- 課題内容
**a)** 本文に基づき、次の問いに答えてください。
(i) 日本協会が発表した日本代表は何人ですか。
(ii) 10月7日のアウェー戦の対戦相手はどこですか。
(iii) 森保監督はどこからオンライン会見に出席しましたか。
**b)** 本文の「ヤマ場の10月は、勝てばいい」から「力を尽くす」と2勝を誓った。」までをすべて、一字一句変えずに書き写してください。

- 本文
▶

「最大の勝ち点を」強豪連戦2勝誓う森保監督 まずは完全アウェーサウジ戦

日本協会は28日、10月のW杯カタール大会のアジア最終予選2試合に臨む日本代表25人を発表した。9月は格下オマーン相手にまさかの黒星スタート。続く中国戦で何とか勝ったが、今回はMF久保建英(20=マジョルカ)をけがで招集できなかった。9月の24人から1人増としたが、初招集はおらず、代わり映えのしない顔ぶれ。10月7日、アウェーのサウジアラビア戦は暑さに加え、3万人超の観客が入るという。コロナ禍では久々の完全アウェーが予想される。続く同12日のオーストラリアと同組の強豪との2連戦は前半戦のヤマ場。森保一監督(53)の手腕が問われる。

   ◇   ◇   ◇

ヤマ場の10月は、勝てばいいが、連敗なら地獄に突き落とされる強豪との連戦となる。9月の初戦でつまずいた森保ジャパン。W杯へ前進するか、はたまた指揮官の進退問題に発展するか--。代わり映えのしないメンバー25人を選び、視察中の欧州からオンライン会見に出席した森保監督は、目にも、口調にも力を込め「最大の勝ち点(=6)をつかみとれるように全力を尽くす」と2勝を誓った。

◀

- 提示データ
▶

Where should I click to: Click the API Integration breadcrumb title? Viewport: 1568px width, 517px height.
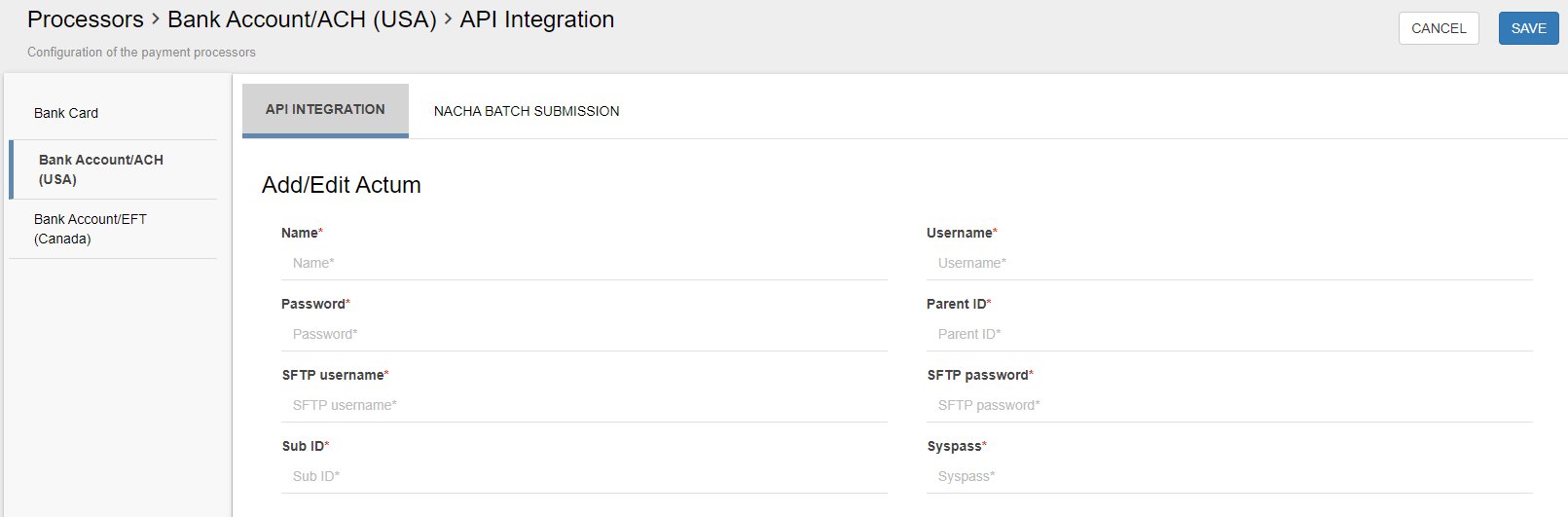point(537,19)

◀

- 課題別解答
**a)**
(i) 25人
(ii) サウジアラビア
(iii) 視察中の欧州

**b)**
ヤマ場の10月は、勝てばいいが、連敗なら地獄に突き落とされる強豪との連戦となる。9月の初戦でつまずいた森保ジャパン。W杯へ前進するか、はたまた指揮官の進退問題に発展するか--。代わり映えのしないメンバー25人を選び、視察中の欧州からオンライン会見に出席した森保監督は、目にも、口調にも力を込め「最大の勝ち点(=6)をつかみとれるように全力を尽くす」と2勝を誓った。